### EXERCISE AIM
Each line in the records below that has the word "agent" should be copied.

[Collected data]

━━━

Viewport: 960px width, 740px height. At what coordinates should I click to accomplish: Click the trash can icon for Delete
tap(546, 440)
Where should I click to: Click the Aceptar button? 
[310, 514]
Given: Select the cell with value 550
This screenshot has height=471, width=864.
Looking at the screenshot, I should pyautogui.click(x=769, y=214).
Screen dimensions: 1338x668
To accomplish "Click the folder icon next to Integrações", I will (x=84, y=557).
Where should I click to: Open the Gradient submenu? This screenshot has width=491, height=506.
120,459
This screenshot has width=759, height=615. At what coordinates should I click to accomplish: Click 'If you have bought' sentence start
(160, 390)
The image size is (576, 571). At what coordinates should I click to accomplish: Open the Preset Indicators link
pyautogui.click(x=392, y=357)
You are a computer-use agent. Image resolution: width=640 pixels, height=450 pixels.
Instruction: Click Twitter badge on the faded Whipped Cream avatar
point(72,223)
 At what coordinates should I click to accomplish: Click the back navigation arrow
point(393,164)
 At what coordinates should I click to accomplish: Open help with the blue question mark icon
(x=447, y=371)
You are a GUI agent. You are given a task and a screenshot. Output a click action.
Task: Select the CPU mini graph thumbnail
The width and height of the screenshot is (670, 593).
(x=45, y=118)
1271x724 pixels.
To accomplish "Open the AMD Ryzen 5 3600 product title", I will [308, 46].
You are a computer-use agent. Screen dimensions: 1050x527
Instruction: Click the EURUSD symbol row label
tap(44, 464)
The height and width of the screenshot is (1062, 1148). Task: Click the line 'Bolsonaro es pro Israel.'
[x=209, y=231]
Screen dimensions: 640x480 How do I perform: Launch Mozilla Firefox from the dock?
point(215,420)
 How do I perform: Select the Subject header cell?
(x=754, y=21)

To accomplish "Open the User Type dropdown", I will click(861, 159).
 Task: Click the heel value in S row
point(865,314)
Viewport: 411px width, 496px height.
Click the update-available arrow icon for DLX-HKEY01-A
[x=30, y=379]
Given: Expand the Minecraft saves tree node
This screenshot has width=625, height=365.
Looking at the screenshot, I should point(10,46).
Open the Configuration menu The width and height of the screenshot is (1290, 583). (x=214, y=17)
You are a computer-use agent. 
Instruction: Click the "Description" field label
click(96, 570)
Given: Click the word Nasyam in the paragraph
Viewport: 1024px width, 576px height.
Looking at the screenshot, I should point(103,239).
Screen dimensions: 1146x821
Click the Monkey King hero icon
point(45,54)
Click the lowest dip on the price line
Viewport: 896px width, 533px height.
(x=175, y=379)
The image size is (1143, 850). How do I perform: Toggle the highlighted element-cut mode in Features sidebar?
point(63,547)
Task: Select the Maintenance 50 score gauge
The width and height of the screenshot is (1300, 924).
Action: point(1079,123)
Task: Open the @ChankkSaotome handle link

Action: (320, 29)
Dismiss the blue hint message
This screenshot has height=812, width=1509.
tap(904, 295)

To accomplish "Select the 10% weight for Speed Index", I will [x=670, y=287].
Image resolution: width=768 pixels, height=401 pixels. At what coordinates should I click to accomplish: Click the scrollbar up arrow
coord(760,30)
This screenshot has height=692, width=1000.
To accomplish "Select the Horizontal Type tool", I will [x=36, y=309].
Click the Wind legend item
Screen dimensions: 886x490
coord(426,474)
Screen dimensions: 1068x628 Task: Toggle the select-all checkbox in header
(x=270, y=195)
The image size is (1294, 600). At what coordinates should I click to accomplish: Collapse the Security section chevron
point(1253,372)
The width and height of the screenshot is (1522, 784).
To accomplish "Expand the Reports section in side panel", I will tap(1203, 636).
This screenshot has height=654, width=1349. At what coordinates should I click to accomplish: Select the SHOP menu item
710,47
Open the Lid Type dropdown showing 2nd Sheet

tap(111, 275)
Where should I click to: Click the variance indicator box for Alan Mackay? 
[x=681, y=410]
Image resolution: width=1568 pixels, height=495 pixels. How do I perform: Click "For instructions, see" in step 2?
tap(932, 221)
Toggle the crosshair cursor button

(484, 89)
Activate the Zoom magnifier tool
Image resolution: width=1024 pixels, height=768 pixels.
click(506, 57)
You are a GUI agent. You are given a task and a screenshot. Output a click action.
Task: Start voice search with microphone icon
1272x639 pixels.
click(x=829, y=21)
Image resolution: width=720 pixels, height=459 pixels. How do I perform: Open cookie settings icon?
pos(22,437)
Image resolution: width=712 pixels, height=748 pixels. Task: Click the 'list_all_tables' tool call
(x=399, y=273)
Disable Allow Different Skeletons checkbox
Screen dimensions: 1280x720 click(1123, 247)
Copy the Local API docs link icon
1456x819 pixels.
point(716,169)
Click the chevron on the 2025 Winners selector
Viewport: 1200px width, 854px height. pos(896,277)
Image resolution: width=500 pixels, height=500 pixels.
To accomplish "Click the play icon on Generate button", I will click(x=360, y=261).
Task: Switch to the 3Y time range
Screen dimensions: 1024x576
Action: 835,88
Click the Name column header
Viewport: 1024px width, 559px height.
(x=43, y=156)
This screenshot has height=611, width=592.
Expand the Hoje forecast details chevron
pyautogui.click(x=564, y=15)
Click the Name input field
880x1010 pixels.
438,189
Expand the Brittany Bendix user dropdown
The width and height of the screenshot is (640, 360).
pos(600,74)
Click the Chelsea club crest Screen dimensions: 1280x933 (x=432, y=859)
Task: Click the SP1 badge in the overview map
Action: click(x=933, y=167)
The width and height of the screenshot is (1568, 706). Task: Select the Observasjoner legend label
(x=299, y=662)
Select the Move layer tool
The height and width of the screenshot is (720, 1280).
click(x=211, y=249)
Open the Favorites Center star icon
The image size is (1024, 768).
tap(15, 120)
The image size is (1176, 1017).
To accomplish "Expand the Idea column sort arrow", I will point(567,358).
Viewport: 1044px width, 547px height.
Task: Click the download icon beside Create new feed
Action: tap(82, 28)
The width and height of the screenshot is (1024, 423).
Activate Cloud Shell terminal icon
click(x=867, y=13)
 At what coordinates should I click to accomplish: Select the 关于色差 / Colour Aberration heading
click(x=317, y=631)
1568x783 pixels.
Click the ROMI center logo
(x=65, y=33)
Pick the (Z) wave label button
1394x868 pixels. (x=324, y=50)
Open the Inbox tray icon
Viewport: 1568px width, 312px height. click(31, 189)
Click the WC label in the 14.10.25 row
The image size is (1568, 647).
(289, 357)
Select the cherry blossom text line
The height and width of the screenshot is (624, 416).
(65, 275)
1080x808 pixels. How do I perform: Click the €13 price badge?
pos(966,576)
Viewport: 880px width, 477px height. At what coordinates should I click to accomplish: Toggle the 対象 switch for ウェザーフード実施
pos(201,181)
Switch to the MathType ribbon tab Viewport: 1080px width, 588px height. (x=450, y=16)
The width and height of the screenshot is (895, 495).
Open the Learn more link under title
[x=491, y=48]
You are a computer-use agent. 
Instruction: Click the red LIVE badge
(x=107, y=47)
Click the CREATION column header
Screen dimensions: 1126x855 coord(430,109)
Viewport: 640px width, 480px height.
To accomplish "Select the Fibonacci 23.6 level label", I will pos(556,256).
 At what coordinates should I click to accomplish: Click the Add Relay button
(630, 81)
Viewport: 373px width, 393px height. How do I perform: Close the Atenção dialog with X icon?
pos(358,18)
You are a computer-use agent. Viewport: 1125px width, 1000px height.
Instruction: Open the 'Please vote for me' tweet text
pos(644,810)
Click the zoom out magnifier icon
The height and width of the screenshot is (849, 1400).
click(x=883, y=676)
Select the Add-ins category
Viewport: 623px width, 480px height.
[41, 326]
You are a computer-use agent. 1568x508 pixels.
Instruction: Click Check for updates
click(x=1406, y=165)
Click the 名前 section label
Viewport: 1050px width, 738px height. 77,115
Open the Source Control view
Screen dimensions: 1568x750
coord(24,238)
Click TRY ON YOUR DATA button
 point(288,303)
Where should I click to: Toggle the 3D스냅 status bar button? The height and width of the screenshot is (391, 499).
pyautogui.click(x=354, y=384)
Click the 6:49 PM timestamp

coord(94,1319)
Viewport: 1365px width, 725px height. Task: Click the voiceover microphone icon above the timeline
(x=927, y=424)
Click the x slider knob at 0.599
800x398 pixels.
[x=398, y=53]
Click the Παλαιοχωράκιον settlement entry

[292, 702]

━━━

### ANSWER TO THE PROBLEM
You are a computer-use agent. Image resolution: width=640 pixels, height=450 pixels.
You are a GUI agent. You are given a task and a screenshot. Output a click action.
You are a computer-use agent. Screen dimensions: 1050x527
You are a computer-use agent. 
You are a GUI agent. You are given a task and a screenshot. Output a click action.
You are a computer-use agent. 
You are a computer-use agent. Viewport: 1125px width, 1000px height.
You are a computer-use agent. 1568x508 pixels.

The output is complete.